Fortunately, wireless connections meant never having to be silent. "I know you're refining the wide-area sensor network. What are Joe and Maddie up to?"
"Surveying the ice around us for the flattest, hardest stuff we can get for the centrifuge," Brett answered, interrupting A.J.'s attempt to reply. "I've pretty much got the design modeled and we're fairly confident we can drive it whenever Munin's down here to give the power. But we can't make it terribly huge – just don't have the resources – so it's going to have to spin pretty fast and hard, and the last thing we need is it to come loose and start walking like a badly-balanced washing machine."
"Well," Joe said, his own image popping up on the other side of her VRD, "we're going to try to counterbalance whenever someone's in for a run. Not hard to put opposing mass in the other chamber, at least I'd hope not." The blue-brown jagged mass of the nearby ridge showed in the background as he turned, holding some device pressed to the ice below him.
"No, not hard," Brett conceded, "but not hard to forget, either. A.J., we'll have to program in some failsafes."

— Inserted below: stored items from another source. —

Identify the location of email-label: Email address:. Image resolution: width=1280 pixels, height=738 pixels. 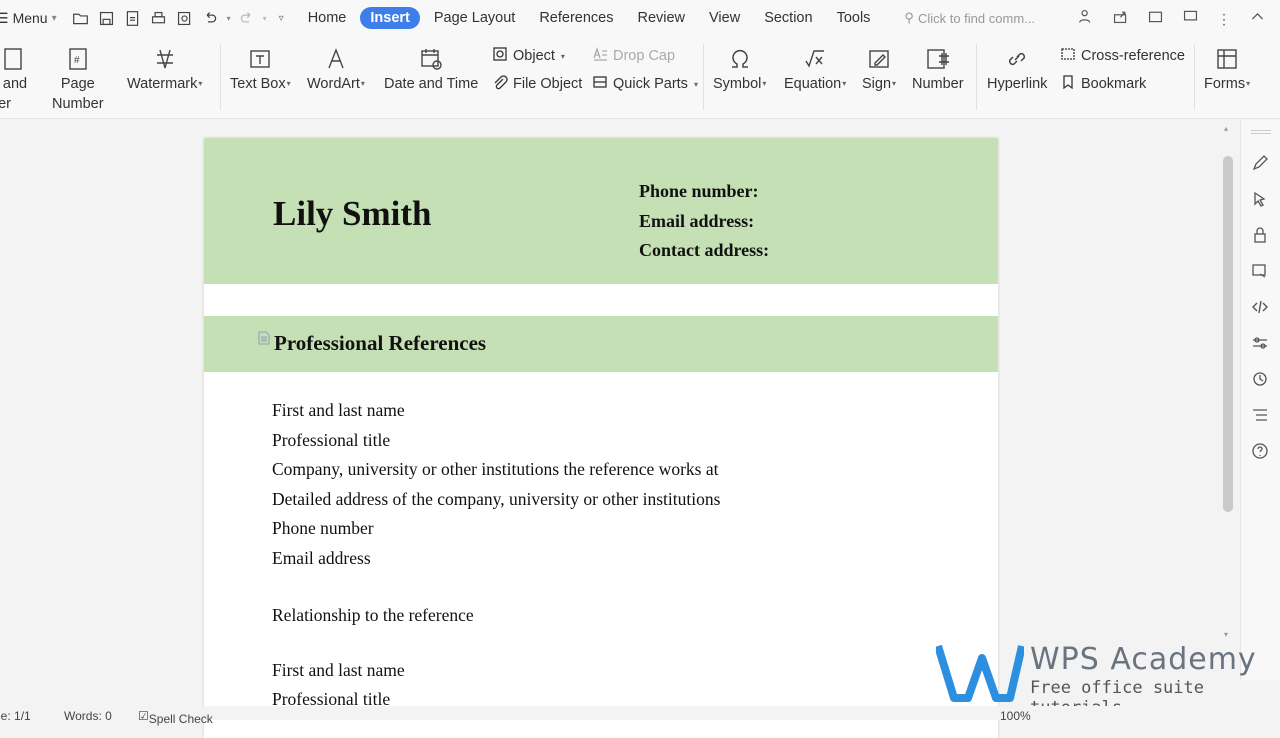
(704, 222). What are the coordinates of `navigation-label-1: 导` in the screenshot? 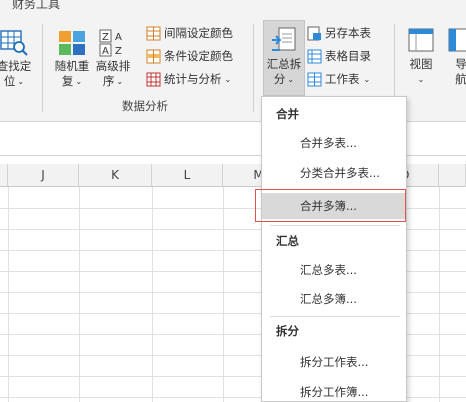 It's located at (460, 64).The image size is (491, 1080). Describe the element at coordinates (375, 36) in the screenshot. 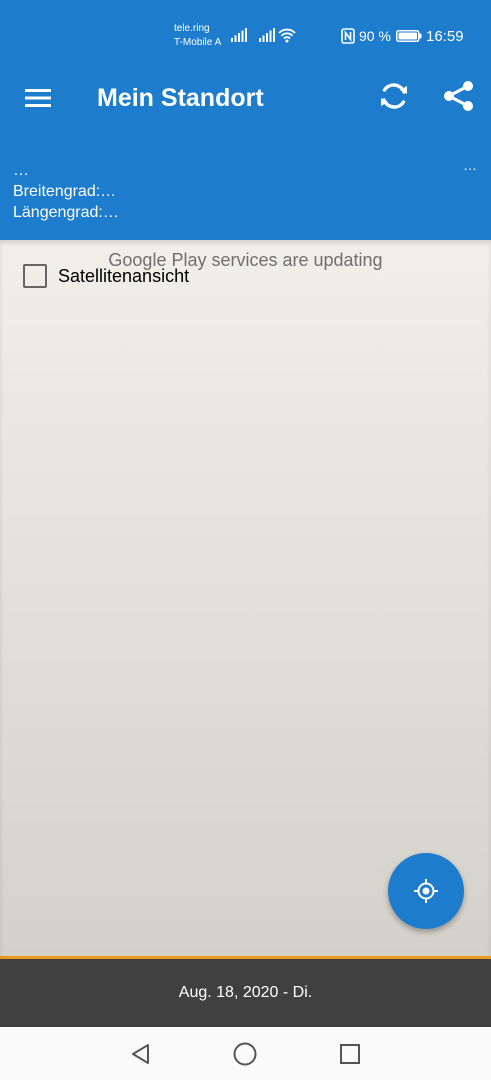

I see `battery-percent: 90 %` at that location.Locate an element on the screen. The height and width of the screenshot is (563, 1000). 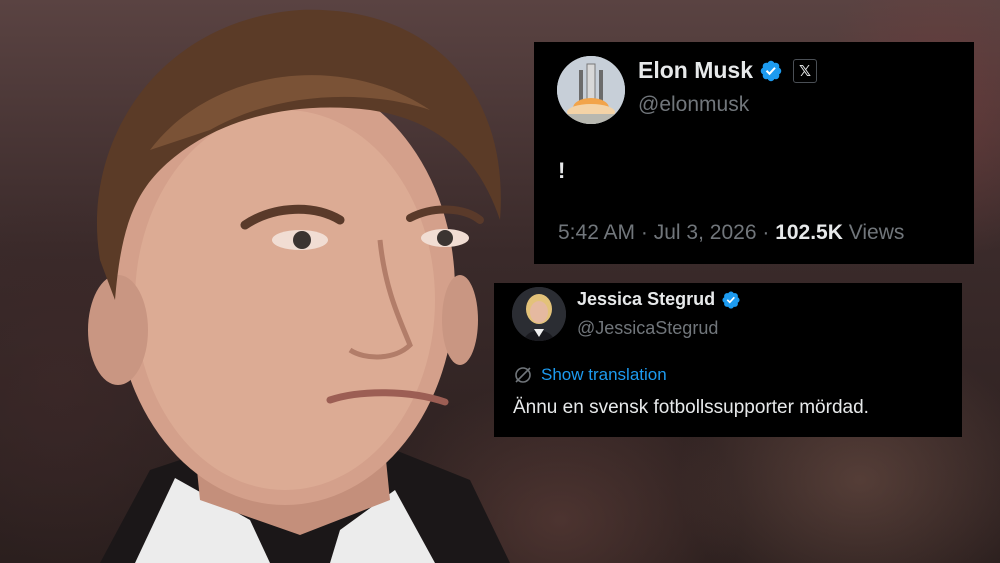
x-logo-icon: 𝕏 is located at coordinates (806, 70).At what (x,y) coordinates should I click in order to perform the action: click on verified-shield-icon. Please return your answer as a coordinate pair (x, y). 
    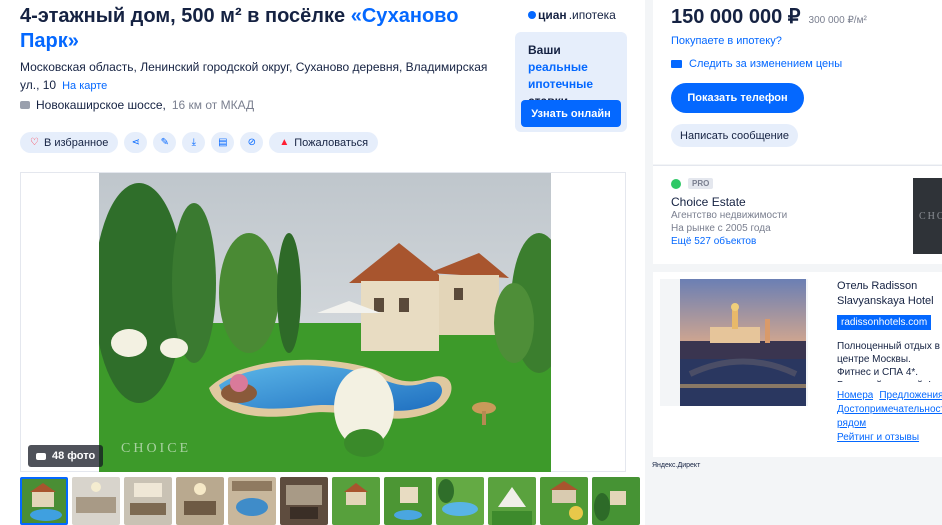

"Already thinking about it, along with all the other 'leventy-dozen things on my plate. Not that you guys don't have all that same amount of stuff to worry about either," he added quickly. She couldn't repress a small grin. Her darling A.J. was still learning how not to casually insult people.
"And always one more than we thought," Maddie's voice said. "For example, we completely neglected to realize how important it was to figure out some substitute for gravity because we were so busy, and then it was two months gone by. Dr. Masters – Petra – reports that even the short burn to make Europa escape almost completely exhausted our crew. So now we work on the centrifuge and slow down other work."
"Well, it's not like we can really take the nozzle off right away," Joe said. "Until Odin is in a lot better shape, we won't even be able to install it. So that job has to wait. And… hold on…" he stopped, adjusted the device – a sort of geosounder, she thought – and put it down again. "And a lot of the work needs more people. Who're doing stuff on Odin."
"Is… is this going to affect our timetable?" Helen didn't want to sound afraid, and she wasn't, exactly… but there were some completely immovable limits, most especially food, on their survival, which meant that anything that significantly delayed them was eating – literally – into their time margin.
"Some," Madeline answered cheerily, "but not terribly much. Don't worry, Helen. We've got a lot of contingency plans. We'll get home one way or another, I promise you."
She glanced back at the screen. Now there was additional darkening in the center screen. Wonderful. A thicker layer? Visibility is almost down to one centimeter. "A.J., what do we do if I get to a patch that I can't even see a centimeter in? That's about one minute of decision time."
"Hm. Well, keep an eye on it is what I'd say. A minute is actually a long time, but much less than that and you might not have time to study what you're seeing and make a decision."
The colors were not uniform either, but were often swirled through, like water with multicolored drops of dye added and then suddenly frozen. In the direct forward, or downward, view, the dark patch was becoming darker still.
Odd. The video processor is still claiming visibility slightly over a centimeter. No drop.
Most darker layers were a wispy swirl in basic shape – supporting the thought that they were frozen traces of various currents or specific processes. But this deep-brown phantom looked more defined, almost… almost oval…
And suddenly she was shouting "STOP!" and hammering the emergency cutoff, hitting it half a dozen times before it registered that Athena had already complied with her signal, had stopped instantly.
"What? What is it? Helen, answer me!" A.J.'s voice was concerned, worried.
She was speechless, staring at the screen in front of her; she was barely able to activate the feed for the others.
"What is… Holy shit."
"Oh. My. God," Maddie said reverently, after a momentary pause.
For there, half a centimeter below the visible level surface of Europa's ice, was a small object.
An object that looked something like an oval shoehorn.